Jour 5 / St Alban / 35.574 pas / 20km
Du Villeret à St Alban, le chemin est relativement plat. Relativement. Il a plu pas mal dans la plaine en arrivant sur le Sauvage. Trempée, j'ai pris un thé pour ma réchauffer dans ce refuge. En repartant, il peluvait un peu moins. Nous avons marché à quatre, ce qui était sympathique mais sur la fin de l'étape, j'ai trouvé cela presque pesant : mes compagnons s'arrêtaient sans cesse pour faire des pauses, prendre des photos, manger, boire, papoter... C'est bien dans une certaine limite : le rythme de marche est systématiquement "cassé".
Nous avons déjeuné dans un refuge de l'église St Roch, qui était fort jolie. Une dame semblait nous attendre pour tamponner nos créanciales.
En arrivant sur St Alban, nous avons été déçus : le village ne se découvre pas peu à peu, comme les autres. Nous tombons dans une zone assez déserte, où les hôpitaux psychiatriques, les services gérontologie se succèdent. Le village est très gris. Heureusement, le gîte était au bout de la pente que nous avons descendue. Il était temps d'arriver. Il s'agissait d'un gîte "solidaire". Je craignais un peu le côté anarchiste, engagé, altermondialiste "à fond" mais le couple qui tenait ce lieu était mesuré et fort sympathique. Le confort était rudimentaire dans les chambres, et le repas très sympa. Nous avons eu quelques instants de silence avant de dîner, pour penser à ceux que nous aimons ou que nous détestons. J'ai aimé cette idée.

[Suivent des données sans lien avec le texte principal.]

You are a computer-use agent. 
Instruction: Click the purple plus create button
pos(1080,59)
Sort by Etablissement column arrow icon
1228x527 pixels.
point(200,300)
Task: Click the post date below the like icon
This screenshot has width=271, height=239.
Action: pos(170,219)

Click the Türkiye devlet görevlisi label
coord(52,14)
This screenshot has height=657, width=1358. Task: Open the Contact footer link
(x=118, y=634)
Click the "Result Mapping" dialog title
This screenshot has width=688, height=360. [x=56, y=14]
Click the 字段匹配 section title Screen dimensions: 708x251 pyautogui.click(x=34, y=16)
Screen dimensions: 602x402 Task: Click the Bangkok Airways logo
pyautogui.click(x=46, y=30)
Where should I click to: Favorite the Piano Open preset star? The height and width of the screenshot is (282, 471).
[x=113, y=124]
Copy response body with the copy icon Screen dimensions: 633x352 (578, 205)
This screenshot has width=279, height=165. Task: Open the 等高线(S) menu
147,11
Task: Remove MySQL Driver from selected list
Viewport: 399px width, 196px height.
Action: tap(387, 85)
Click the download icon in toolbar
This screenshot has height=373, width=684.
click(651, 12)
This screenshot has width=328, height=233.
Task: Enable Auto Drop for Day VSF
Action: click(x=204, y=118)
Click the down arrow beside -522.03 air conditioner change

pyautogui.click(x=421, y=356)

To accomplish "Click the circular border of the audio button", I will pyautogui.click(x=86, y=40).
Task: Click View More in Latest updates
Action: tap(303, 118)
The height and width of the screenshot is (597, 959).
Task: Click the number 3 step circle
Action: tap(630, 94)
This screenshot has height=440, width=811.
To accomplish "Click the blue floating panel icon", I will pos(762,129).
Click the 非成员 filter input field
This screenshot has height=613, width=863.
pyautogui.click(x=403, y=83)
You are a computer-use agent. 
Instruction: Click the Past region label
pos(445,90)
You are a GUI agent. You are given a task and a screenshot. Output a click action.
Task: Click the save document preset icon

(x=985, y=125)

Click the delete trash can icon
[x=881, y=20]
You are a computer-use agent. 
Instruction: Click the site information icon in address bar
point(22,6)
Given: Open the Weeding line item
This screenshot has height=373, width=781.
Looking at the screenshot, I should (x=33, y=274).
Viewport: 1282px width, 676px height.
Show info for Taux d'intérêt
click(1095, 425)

J'ai partagé une chambre avec M., étudiante en médecine (qui a crû à son tour que j'avais une vingtaine d'années...). C'est avec elle que je vais marcher les jours suivants, et je recroiserai aussi deux couples du sud, simples et généreux. Je laisserai les autres marcher ensemble : ils ne pouvaient plus se séparer, ce qui me semblait un peu contraire à l'idée que je me faisais du chemin.
Mon tampon de créanciale a été mis par une petite dame sans âge, chez elle. J'avais même le choix entre trois tampons.
Pendant le petit-déjeuner, le lendemain, j'ai vu que des roses trémières entouraient les fenêtres du gîte.
Lors de cette étape, quelque chose s'est passé : j'ai pris du plaisir à avancer, à marcher, à me dépouiller d'une façon plus immatérielle qu'en m'allégeant le sac. Je pensais que Flûtine aurait aimé me voir avancer d'un bon pas, à une certaine cadence, en oubliant presque la douleur au tendon d'Achille. Je me suis sentie forte, à ce moment-là. Et je n'avais pas envie d'arrêter le chemin.